Мне грустно, бес. Мне грустно без причин. И тает мир мороженым на блюдце, как сумма очень малых величин… а мне зачем-то хочется вернуться. Вернуться в ночь, вернуться во вчера, в слепое неоправданное лето, и греть глинтвейном наши вечера, и путаться в ладонях и монетах, которые ты вытряхнул, смеясь, из всех своих бесчисленных карманов, а мы на них рассматривали вязь и разбирали реверсы по странам.

Мне грустно, бес. Посмейся надо мной за глупую беспочвенную веру в отсутствие кинжала за спиной и в то, что мир теперь не черно-белый, и будет чайник фыркать по утрам, и кофе в банке на двоих не хватит, а, значит, чашку пьем напополам, и ты такой смешной в моем халате, напяленном спросонья впопыхах. Кусочек масла плавится на тосте, как солнца луч на брошенных стихах, и до щеки дотронуться так просто...

Мне грустно, бес. Тебе пора идти. Не прячь лицо, не прячь – ведь ты не плачешь? Я знаю, нам с тобой не по пути, и рухнет мир, случись оно иначе – расписаны для нас календари чужими равнодушными руками... Глаза в глаза... не надо, не смотри, когда шепнешь: лети, мой ангел. Amen.

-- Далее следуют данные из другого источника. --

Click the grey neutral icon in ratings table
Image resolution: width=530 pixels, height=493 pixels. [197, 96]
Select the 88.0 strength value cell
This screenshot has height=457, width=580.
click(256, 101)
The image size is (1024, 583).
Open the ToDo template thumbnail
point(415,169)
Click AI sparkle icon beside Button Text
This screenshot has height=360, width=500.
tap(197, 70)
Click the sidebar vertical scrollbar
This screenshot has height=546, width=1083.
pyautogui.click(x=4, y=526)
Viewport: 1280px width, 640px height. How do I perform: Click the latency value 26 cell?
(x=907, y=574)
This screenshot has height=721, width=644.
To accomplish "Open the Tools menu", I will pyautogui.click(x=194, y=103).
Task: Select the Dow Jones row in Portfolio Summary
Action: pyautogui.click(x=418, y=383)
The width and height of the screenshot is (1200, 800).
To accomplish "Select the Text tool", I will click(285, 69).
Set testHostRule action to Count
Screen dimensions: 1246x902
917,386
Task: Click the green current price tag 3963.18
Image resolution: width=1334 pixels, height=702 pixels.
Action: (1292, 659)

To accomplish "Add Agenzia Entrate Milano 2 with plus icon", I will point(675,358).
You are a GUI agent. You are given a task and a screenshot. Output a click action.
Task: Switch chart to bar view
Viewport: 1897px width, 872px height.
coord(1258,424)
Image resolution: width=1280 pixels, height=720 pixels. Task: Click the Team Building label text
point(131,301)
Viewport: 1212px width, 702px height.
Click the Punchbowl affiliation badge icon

До рассвета – одна сигарета и восемь страниц:
На счастливом финале заклинило. Намертво. Глухо.
Октябрю умирать – пулеметная очередь птиц
Наискось рассекает дождливое серое брюхо.

А матэ получился такой… хоть совсем не готовь.
Ты не любишь матэ, но закончились кофе и виски.
На перилах балкона танцует чужая любовь –
То ли пьяная вдрызг, то ли просто поклонница диско.

Ты свою проводила – я помню – неделю назад,
На подушечках пальцев не высохли кровь и чернила.
А чужая любовь крутит попой не в такт и не в лад -
Вот дуреха. А впрочем... твоя еще хуже чудила.

Покрасневшее яблоко осени падает вниз,
Если хочешь куснуть – подставляй поскорее ладони.
А чужая любовь обживает соседский карниз.
Не пугайся, my darling, тебя она нынче не тронет.